Yes, the product of a distribution by a smooth function is again a distribution. And the (distributional) derivative of a continuous function, or any locally $L^1$ function, is again a distribution.

EDIT: To be clear(er), your equation is always solvable for what you call $x$, regardless of what $f,g$ and $z$ are (just so long as the right-hand side of your equation is a distribution.

If you'll pardon me, I prefer not to call functions $x$... so I'll rewrite your equation as $u'=v$, where $u$ has replaced $x$, and the right-hand side is just denoted "$v$". That is, we do not need to use the details of what kind of distribution the right-hand side is/gives.

That is, I think we get the same conclusion from considering $u'=v$, where $v$ is a given distribution, and we are trying to solve for distribution $u$. I claim that there is always such $u$. (And we know that any two such $u$s differ by integrate-against-constant...) Certainly there is ambiguity, because differentiation kills constants (and, as one can prove, nothing else).

Existence? We're trying to solve $u'(\varphi)=v(\varphi)$, and $u'(\varphi)=-u(\varphi')$. The test functions $\varphi$ that are derivatives are (provably) those with integral $0$. So to define $u$ on all test functions it is necessary and sufficient to define it on a single fixed test function $\varphi_o$ with non-zero integral, and we can take the value $0$.

Thus, letting $1(\varphi)=\int \varphi$, we have $$ u(\varphi) \;=\; u(\varphi-1(\varphi)\cdot \varphi_o)+1(\varphi)\cdot u(\varphi_o) \;=\; u(\varphi-1(\varphi)\cdot \varphi_o)+0 $$ As already noted, the ambiguity by constants is natural.

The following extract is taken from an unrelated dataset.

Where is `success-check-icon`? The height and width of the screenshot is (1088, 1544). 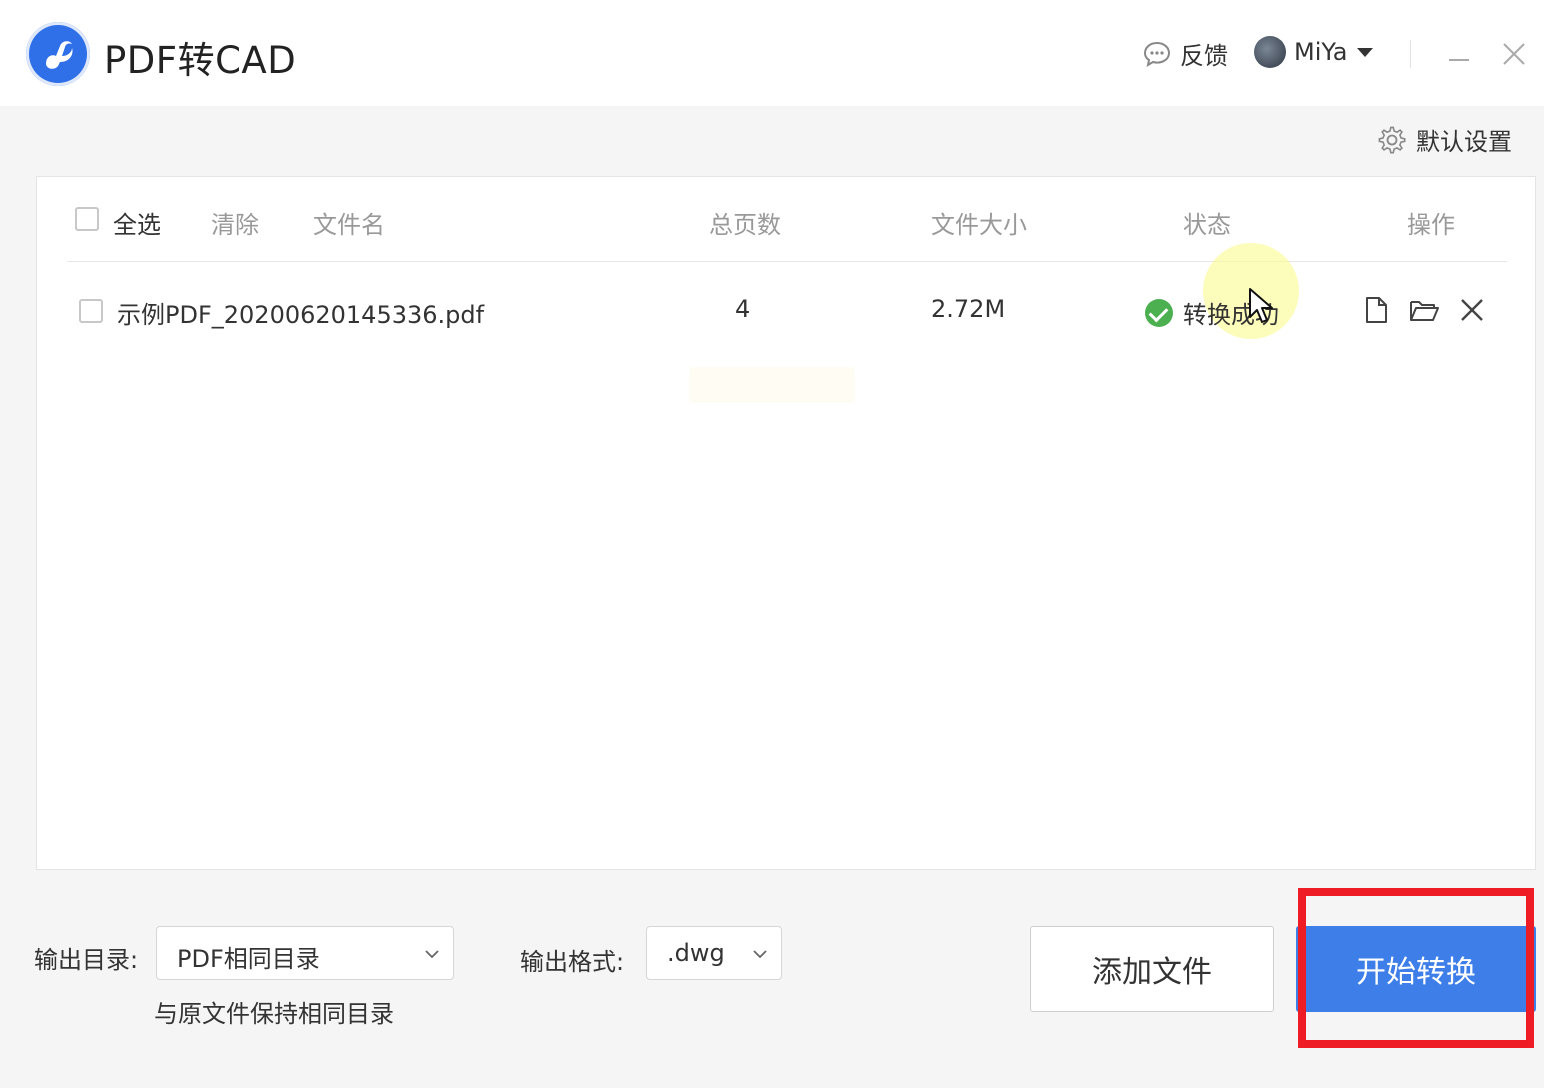 success-check-icon is located at coordinates (1159, 312).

EDIT: yes, the map that gives anti-derivatives of test functions $\varphi$ with $\int \varphi=0$ is a continuous map $T$ from that space to all test functions, given by $T\varphi(x)=\int_{-\infty}^x\varphi(t)\;dt$. Proof of this continuity does use the strict-inductive-limit definition of the topology on test functions.

EDIT: also, one can sanity-check that changing the fixed test function $\varphi_o$ indeed only changes $u$ by a constant multiple of integrate-against-$1$.

So, in summary, back to the notation of the question, yes, for all $f,g,z$, there is a distribution $x$ satisfying the differential equation. It is unique up to constant multiples of integrate-against-$1$.